Christien MeindertsmaChecked Baggage : 3264 prohibited items

Photographs: Christien Meindertsma
Text: Hans Boutellier
Publisher: Soeps Uitgeverij
322 pages
Year: 2004
Sold
Christien Meindertsma's first book Checked Baggage is a conceptual art piece that addresses another fascinating aspect of contemporary life. After 9/11, Meindertsma purchased a container of a weeks worth of objects confiscated at security checkpoints in Schiphol Airport in Amsterdam. Due to the heightened security, nail files, scissors, pocketknives, corkscrews and any other sharp object were not allowed in hand luggage. Meindertsma then set about categorizing and photographing all of the 3264 prohibited objects on a white seamless background as if for a sales catalog.
The resulting book causes the viewer to reassess these objects in terms of their potential danger in our post-9/11 world.
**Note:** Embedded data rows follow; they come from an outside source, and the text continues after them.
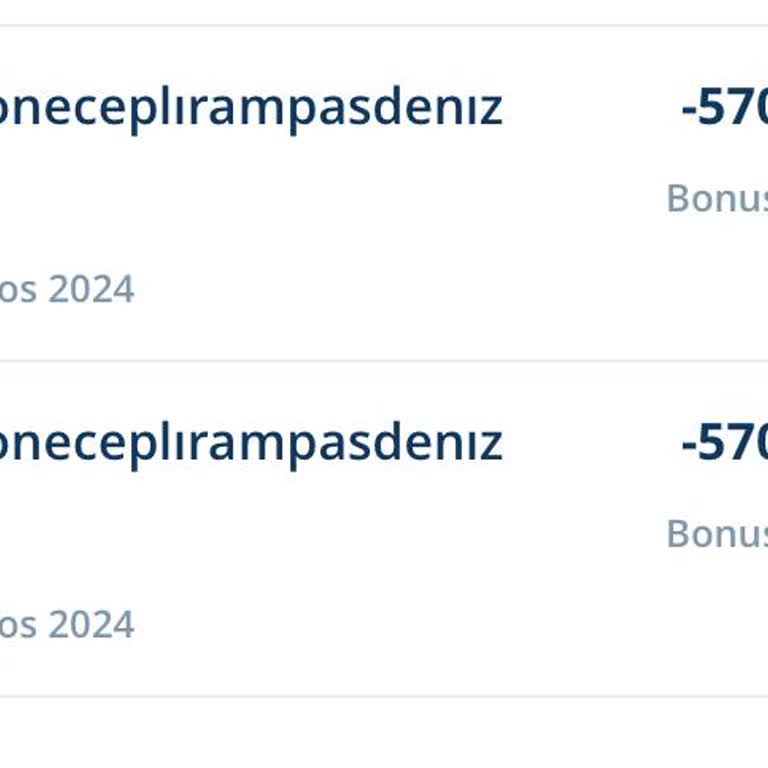Click the gap between second title and amount
This screenshot has width=768, height=768.
click(590, 443)
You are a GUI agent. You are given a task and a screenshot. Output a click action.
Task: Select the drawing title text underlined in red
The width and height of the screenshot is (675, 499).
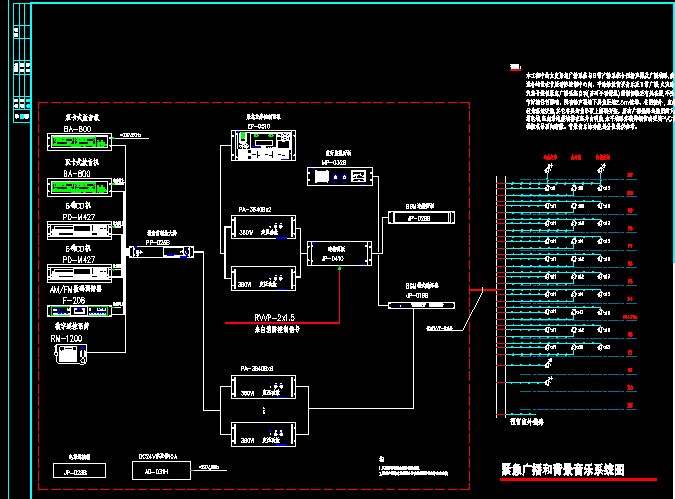563,469
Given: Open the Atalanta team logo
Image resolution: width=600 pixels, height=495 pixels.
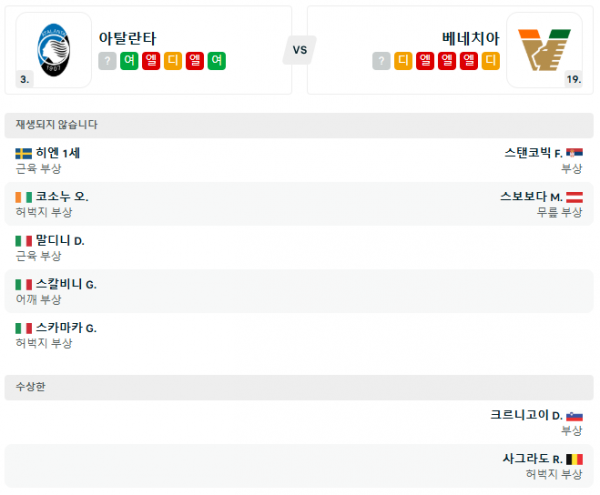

The ability of a few hijackers to take control of planes with a few box cutters has now created an atmosphere where even a child's pair of scissors or a cigarette lighter is subject to deeper suspicion. Meindertsma's book raises this issue as many of the objects featured seemed to mock seriousness of the baggage checker's notions of what can be considered dangerous. In this new "war on terror" do these security tactics actually make us safer or is there a deeper, more sinister reasoning behind the continual screening and curbing of individual rights for the sake of the greater "good?"